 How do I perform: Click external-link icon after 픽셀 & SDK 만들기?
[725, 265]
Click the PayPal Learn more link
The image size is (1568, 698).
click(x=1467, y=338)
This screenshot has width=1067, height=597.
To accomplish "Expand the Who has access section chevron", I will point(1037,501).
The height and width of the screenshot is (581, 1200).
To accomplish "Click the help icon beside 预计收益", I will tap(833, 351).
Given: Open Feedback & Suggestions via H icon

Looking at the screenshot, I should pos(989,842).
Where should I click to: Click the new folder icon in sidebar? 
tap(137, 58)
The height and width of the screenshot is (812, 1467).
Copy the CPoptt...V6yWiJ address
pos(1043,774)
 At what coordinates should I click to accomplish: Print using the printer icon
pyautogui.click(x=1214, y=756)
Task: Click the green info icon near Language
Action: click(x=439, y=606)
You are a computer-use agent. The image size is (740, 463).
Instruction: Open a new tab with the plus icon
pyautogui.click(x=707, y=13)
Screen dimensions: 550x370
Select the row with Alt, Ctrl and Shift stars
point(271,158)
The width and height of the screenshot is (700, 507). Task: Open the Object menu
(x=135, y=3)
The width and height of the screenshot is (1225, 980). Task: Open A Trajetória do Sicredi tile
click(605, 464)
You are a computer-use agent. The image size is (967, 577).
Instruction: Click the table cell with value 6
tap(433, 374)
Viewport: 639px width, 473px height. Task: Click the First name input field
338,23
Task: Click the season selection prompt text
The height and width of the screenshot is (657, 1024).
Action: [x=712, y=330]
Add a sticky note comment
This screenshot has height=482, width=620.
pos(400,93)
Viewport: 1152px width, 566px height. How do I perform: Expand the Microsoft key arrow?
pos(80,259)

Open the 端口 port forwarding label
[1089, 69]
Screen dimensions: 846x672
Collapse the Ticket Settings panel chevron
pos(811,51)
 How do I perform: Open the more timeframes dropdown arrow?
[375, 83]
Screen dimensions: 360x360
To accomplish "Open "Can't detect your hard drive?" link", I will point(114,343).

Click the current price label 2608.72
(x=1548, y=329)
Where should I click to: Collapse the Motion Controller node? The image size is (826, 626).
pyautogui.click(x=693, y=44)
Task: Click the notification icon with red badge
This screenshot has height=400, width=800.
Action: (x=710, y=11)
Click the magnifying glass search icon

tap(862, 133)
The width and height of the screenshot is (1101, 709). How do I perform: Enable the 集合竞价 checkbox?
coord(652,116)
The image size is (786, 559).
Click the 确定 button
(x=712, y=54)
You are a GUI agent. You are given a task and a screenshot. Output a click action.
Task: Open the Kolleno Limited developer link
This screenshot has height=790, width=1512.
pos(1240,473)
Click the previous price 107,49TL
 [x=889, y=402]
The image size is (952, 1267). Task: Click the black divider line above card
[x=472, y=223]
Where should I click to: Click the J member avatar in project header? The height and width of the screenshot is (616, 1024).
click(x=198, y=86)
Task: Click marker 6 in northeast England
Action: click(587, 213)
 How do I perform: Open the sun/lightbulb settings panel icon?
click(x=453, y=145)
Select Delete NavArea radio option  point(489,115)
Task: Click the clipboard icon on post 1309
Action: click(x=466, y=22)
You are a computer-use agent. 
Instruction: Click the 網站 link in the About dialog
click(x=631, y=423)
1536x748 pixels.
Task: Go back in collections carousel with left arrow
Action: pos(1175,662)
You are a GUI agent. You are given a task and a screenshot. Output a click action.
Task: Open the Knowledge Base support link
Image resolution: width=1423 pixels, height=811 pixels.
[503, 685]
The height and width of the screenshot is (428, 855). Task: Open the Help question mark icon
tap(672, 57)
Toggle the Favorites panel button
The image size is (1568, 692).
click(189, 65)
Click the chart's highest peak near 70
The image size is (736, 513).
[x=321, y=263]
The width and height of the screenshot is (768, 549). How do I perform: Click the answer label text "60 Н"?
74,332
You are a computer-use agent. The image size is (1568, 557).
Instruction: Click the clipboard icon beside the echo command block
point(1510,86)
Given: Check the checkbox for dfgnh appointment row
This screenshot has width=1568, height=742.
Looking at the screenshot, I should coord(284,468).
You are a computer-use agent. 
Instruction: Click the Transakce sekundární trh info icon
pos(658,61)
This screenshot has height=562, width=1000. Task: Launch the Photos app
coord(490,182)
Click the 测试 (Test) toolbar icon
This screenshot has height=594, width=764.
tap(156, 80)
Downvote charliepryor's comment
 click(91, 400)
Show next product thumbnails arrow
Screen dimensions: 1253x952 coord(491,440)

++++++

About this exercise:
The listing above is to be reproduced without a single change.

Answer section:
 How do I perform: Click external-link icon after 픽셀 & SDK 만들기?
[725, 265]
Click the PayPal Learn more link
The image size is (1568, 698).
click(x=1467, y=338)
This screenshot has width=1067, height=597.
To accomplish "Expand the Who has access section chevron", I will point(1037,501).
The height and width of the screenshot is (581, 1200).
To accomplish "Click the help icon beside 预计收益", I will tap(833, 351).
Given: Open Feedback & Suggestions via H icon

Looking at the screenshot, I should pos(989,842).
Where should I click to: Click the new folder icon in sidebar? 
tap(137, 58)
The height and width of the screenshot is (812, 1467).
Copy the CPoptt...V6yWiJ address
pos(1043,774)
 At what coordinates should I click to accomplish: Print using the printer icon
pyautogui.click(x=1214, y=756)
Task: Click the green info icon near Language
Action: click(x=439, y=606)
You are a computer-use agent. The image size is (740, 463).
Instruction: Open a new tab with the plus icon
pyautogui.click(x=707, y=13)
Screen dimensions: 550x370
Select the row with Alt, Ctrl and Shift stars
point(271,158)
The width and height of the screenshot is (700, 507). Task: Open the Object menu
(x=135, y=3)
The width and height of the screenshot is (1225, 980). Task: Open A Trajetória do Sicredi tile
click(605, 464)
You are a computer-use agent. The image size is (967, 577).
Instruction: Click the table cell with value 6
tap(433, 374)
Viewport: 639px width, 473px height. Task: Click the First name input field
338,23
Task: Click the season selection prompt text
The height and width of the screenshot is (657, 1024).
Action: [x=712, y=330]
Add a sticky note comment
This screenshot has height=482, width=620.
pos(400,93)
Viewport: 1152px width, 566px height. How do I perform: Expand the Microsoft key arrow?
pos(80,259)

Open the 端口 port forwarding label
[1089, 69]
Screen dimensions: 846x672
Collapse the Ticket Settings panel chevron
pos(811,51)
 How do I perform: Open the more timeframes dropdown arrow?
[375, 83]
Screen dimensions: 360x360
To accomplish "Open "Can't detect your hard drive?" link", I will point(114,343).

Click the current price label 2608.72
(x=1548, y=329)
Where should I click to: Collapse the Motion Controller node? The image size is (826, 626).
pyautogui.click(x=693, y=44)
Task: Click the notification icon with red badge
This screenshot has height=400, width=800.
Action: (x=710, y=11)
Click the magnifying glass search icon

tap(862, 133)
The width and height of the screenshot is (1101, 709). How do I perform: Enable the 集合竞价 checkbox?
coord(652,116)
The image size is (786, 559).
Click the 确定 button
(x=712, y=54)
You are a GUI agent. You are given a task and a screenshot. Output a click action.
Task: Open the Kolleno Limited developer link
This screenshot has height=790, width=1512.
pos(1240,473)
Click the previous price 107,49TL
 [x=889, y=402]
The image size is (952, 1267). Task: Click the black divider line above card
[x=472, y=223]
Where should I click to: Click the J member avatar in project header? The height and width of the screenshot is (616, 1024).
click(x=198, y=86)
Task: Click marker 6 in northeast England
Action: click(587, 213)
 How do I perform: Open the sun/lightbulb settings panel icon?
click(x=453, y=145)
Select Delete NavArea radio option  point(489,115)
Task: Click the clipboard icon on post 1309
Action: click(x=466, y=22)
You are a computer-use agent. 
Instruction: Click the 網站 link in the About dialog
click(x=631, y=423)
1536x748 pixels.
Task: Go back in collections carousel with left arrow
Action: pos(1175,662)
You are a GUI agent. You are given a task and a screenshot. Output a click action.
Task: Open the Knowledge Base support link
Image resolution: width=1423 pixels, height=811 pixels.
[503, 685]
The height and width of the screenshot is (428, 855). Task: Open the Help question mark icon
tap(672, 57)
Toggle the Favorites panel button
The image size is (1568, 692).
click(189, 65)
Click the chart's highest peak near 70
The image size is (736, 513).
[x=321, y=263]
The width and height of the screenshot is (768, 549). How do I perform: Click the answer label text "60 Н"?
74,332
You are a computer-use agent. The image size is (1568, 557).
Instruction: Click the clipboard icon beside the echo command block
point(1510,86)
Given: Check the checkbox for dfgnh appointment row
This screenshot has width=1568, height=742.
Looking at the screenshot, I should coord(284,468).
You are a computer-use agent. 
Instruction: Click the Transakce sekundární trh info icon
pos(658,61)
This screenshot has height=562, width=1000. Task: Launch the Photos app
coord(490,182)
Click the 测试 (Test) toolbar icon
This screenshot has height=594, width=764.
tap(156, 80)
Downvote charliepryor's comment
 click(91, 400)
Show next product thumbnails arrow
Screen dimensions: 1253x952 coord(491,440)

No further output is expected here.